- **Excerpt**
═══

Seems like a deal sticky would be the way to go, bet it would get a lot of hits!


----------



## nevertoomany

Blooms and Branches is having a 24hr sale right now on wood.

Sandblasted Ghostwood (California Driftwood), 10-12"


----------



## Ebowww

*Petco 15$ off (No Minimum) + Free Shipping*

Hi All,

Just wanted to send this along and share the wealth. The codes below (stacking is allowed) gets you 15$ off with no minimum as well as free shipping. I just ordered 4 items for 14$ and 6$ shipping and got it all free:

rd15nmp3t

freeship


Believe it ends Monday 11:59pm PST

EDIT: If this isn't allowed, my bad, please delete (it's not a referral code, slickdeals post)


----------



## Rusty_Shackleford

Dr.'s Foster and Smith have Exo Terra Monsoons on sale!! Good price!!
Reptile Habitat Humidity Control: Exo Terra® Monsoon RS400 Rainfall System at Drs. Foster and Smith


----------



## DragonSpirit1185

*Beginners you're going to need a temperature gun*

I use a temperature gun very similar to this a temperature gun is a must-have for dart frog enthusiasts. 
It's only $12 shipped

Nubee 8380 Temperature Gun Non-contact Infrared Thermometer w/ Laser Sight (Range: -50 to +380 C / -26 to +716) FU.S. FDA/FCC/CE/ROHS Approved – NeweggFlash.com


No this is not a sales ad and I have no stakes in Newegg just trying to pass on some savings to the beginners

Sent from my Samsung GALAXY Note4 using Tapatalk


----------



## carola1155

Don't know why I didn't do this before... but this thread is now a "sticky" so it doesn't get buried again. We are going to try to keep all "deals" threads/posts consolidated here going forward.

Thanks everyone!


----------



## DragonSpirit1185

I posted it for beginners yet some might not find it here. No reason why it can't be in 2 places at once. Oh well


----------



## mudbug

Sorry, I don't find this thread very useful. I would rather someone post a current sale event as a separate thread with beginning and expiration dates 
rather than have to read through a lot of posts for sales that have already expired to find current sales.


----------



## Dendro Dave

carola1155 said:


> Don't know why I didn't do this before... but this thread is now a "sticky" so it doesn't get buried again. We are going to try to keep all "deals" threads/posts consolidated here going forward.
> 
> Thanks everyone!


Sticky status!!! ...Ye haw!!! 

...Now how about that huge plant vendor list I've been harping on you guys for years to make a sticky


----------



## Dendro Dave

mudbug said:


> Sorry, I don't find this thread very useful. I would rather someone post a current sale event as a separate thread with beginning and expiration dates
> rather than have to read through a lot of posts for sales that have already expired to find current sales.

═══

- **Dataset extract**
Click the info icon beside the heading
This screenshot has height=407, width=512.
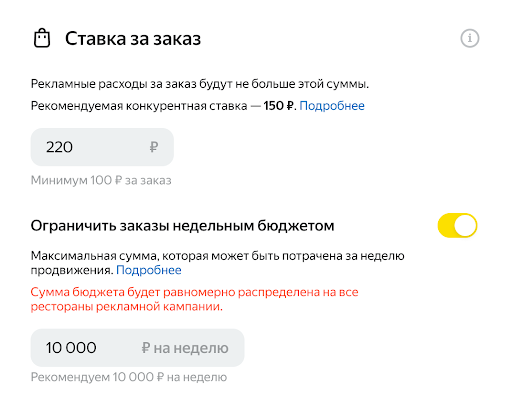(x=470, y=38)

═══

- **Task set**
**a)** In the forum thread on deals, what price is given for the temperature gun, shipping included?
**b)** Revise the portion of the forum thread on deals between "EDIT: If this" and "sale!! Good price!!", inclusive, so that "Good price" becomes "Great price".

- **Solutions by task**
**a)** It's $12 shipped.

**b)**
EDIT: If this isn't allowed, my bad, please delete (it's not a referral code, slickdeals post)


----------



## Rusty_Shackleford

Dr.'s Foster and Smith have Exo Terra Monsoons on sale!! Great price!!